> _Text block_:
= Beginning of Section =
= John Fisher (Australian journalist) =

Australian journalist

John Fisher (7 June 1910 – 25 August 1960) was an Australian journalist and son of Prime Minister Andrew Fisher.

Fisher was born in South Melbourne to serving prime minister Andrew Fisher and Margaret Jane, née Irvine. The Fishers moved to London in 1915 when Andrew became Australian High Commissioner to the United Kingdom. John was educated at Merchant Taylors' School and returned to Melbourne in 1930 as a cadet for Keith Murdoch's Herald. In 1934 Fisher was appointed publicity manager for the visit of Czechoslovak communist Egon Erwin Kisch, who was prohibited from entering Australia by the federal government (Kisch was to speak at a congress of the Movement Against War and Fascism). Fisher was involved in having the ban overturned and returned with Kisch to Europe in March 1935, helping to translate Kisch's Australian Landfall into English.
= End of Section =
> _Recorded information_:
= Beginning of Section =
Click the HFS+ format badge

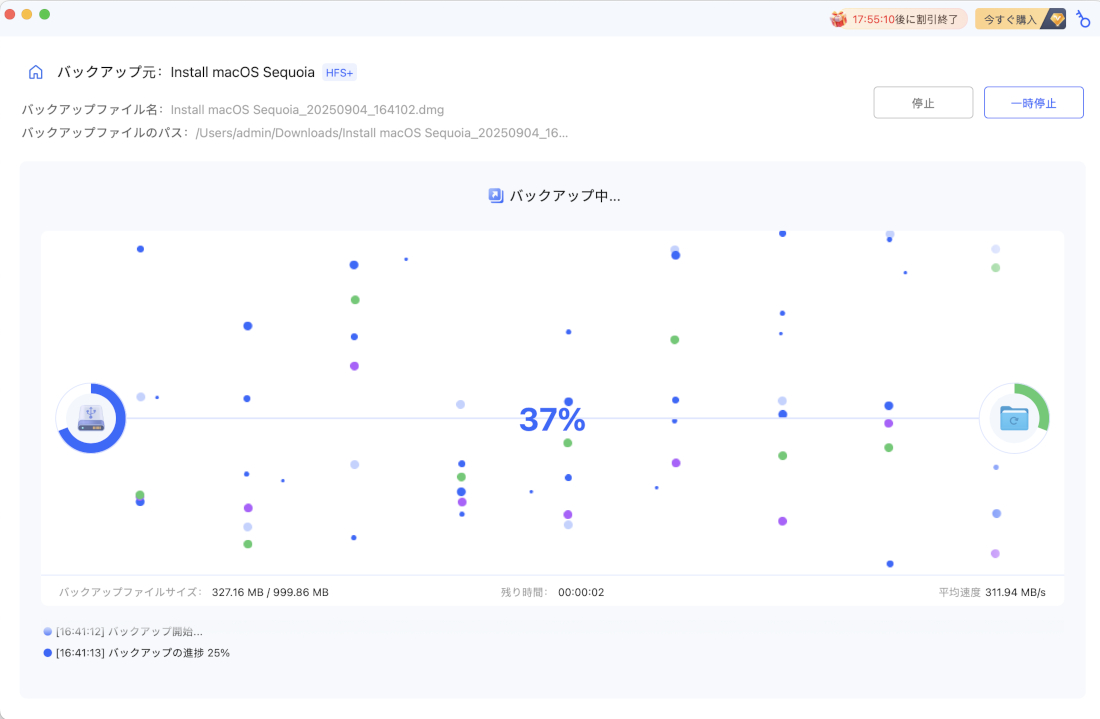[339, 72]
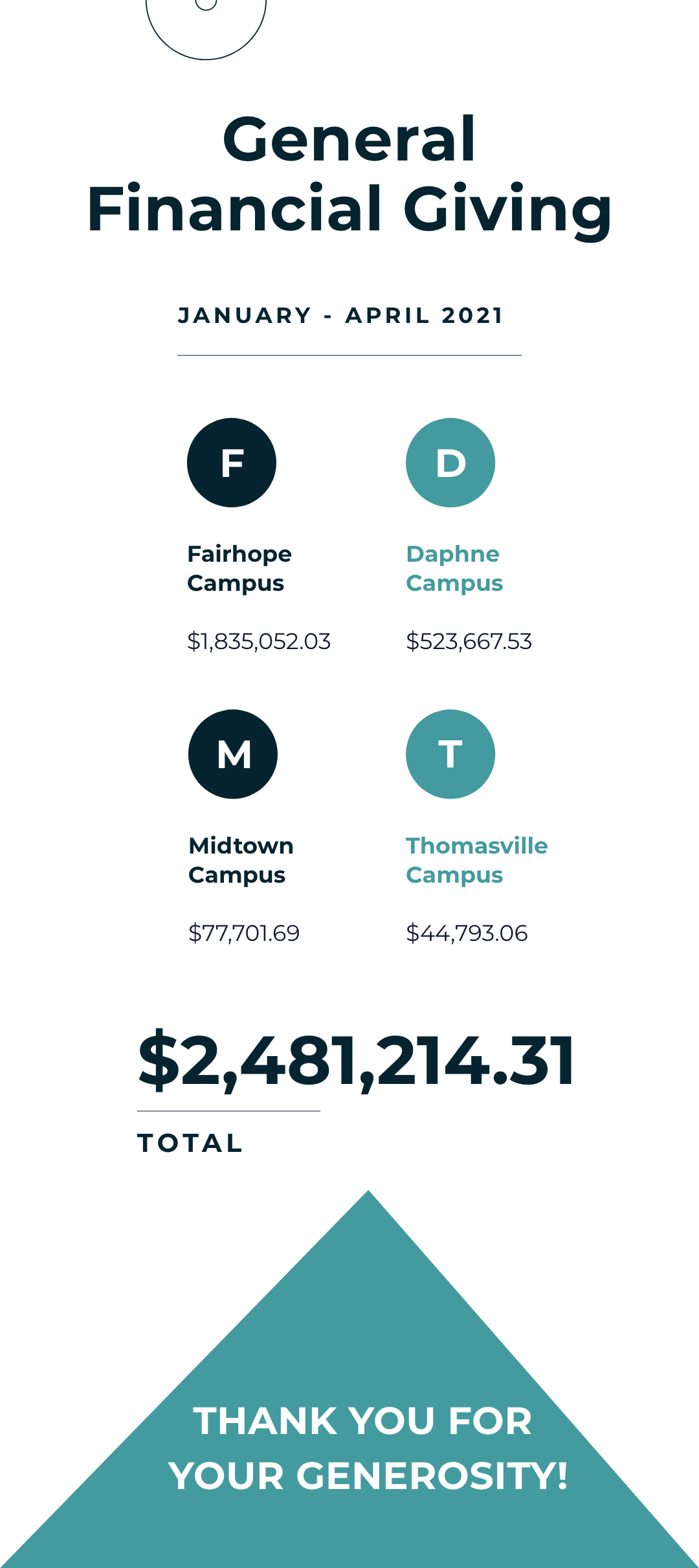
= End of Section =
> _Questions_:
A. Answer these questions from the biography of John Fisher.
(i) In what year did the Fishers move to London?
(ii) At which school was John Fisher educated?
(iii) In what month and year did Fisher go back to Europe with Kisch?
B. Continue the biography of John Fisher from its last sentence.

> _Responses by task_:
A.
(i) 1915
(ii) Merchant Taylors' School
(iii) March 1935

B.
In 1935 Fisher settled in Moscow, where he worked on The Moscow News and wrote for International Literature. He travelled frequently to Brussels, London and Berlin and supported the Republicans in Spain, helping organise Australian support for the Spanish Republicans. He was assistant foreign editor for the Labor Daily and the communist Tribune until it was banned in May 1940. He unsuccessfully ran for Labor Party preselection for his father's old seat of Wide Bay, and at the 1940 federal election ran as a State Labor Party candidate for Hume, winning 4.9% of the vote. On 19 August 1941 he married Hansard stenographer Elizabeth Skelton in Sydney.

On 6 June 1942 Fisher left for Vladivostok to become the ABC's war correspondent in Moscow, broadcasting until 1943. After the war he moved to Prague, where he was a freelance journalist; he was expelled from Czechoslovakia in 1949 and moved to London. He and his wife separated and would divorce in 1959; Fisher returned to Sydney in 1954. He applied for a United Nations position in the Educational, Scientific and Cultural Organisation but was blocked by unfavourable government reports. He died of coronary vascular disease in 1960 at Plympton in Adelaide and was buried in the cemetery in Centennial Park.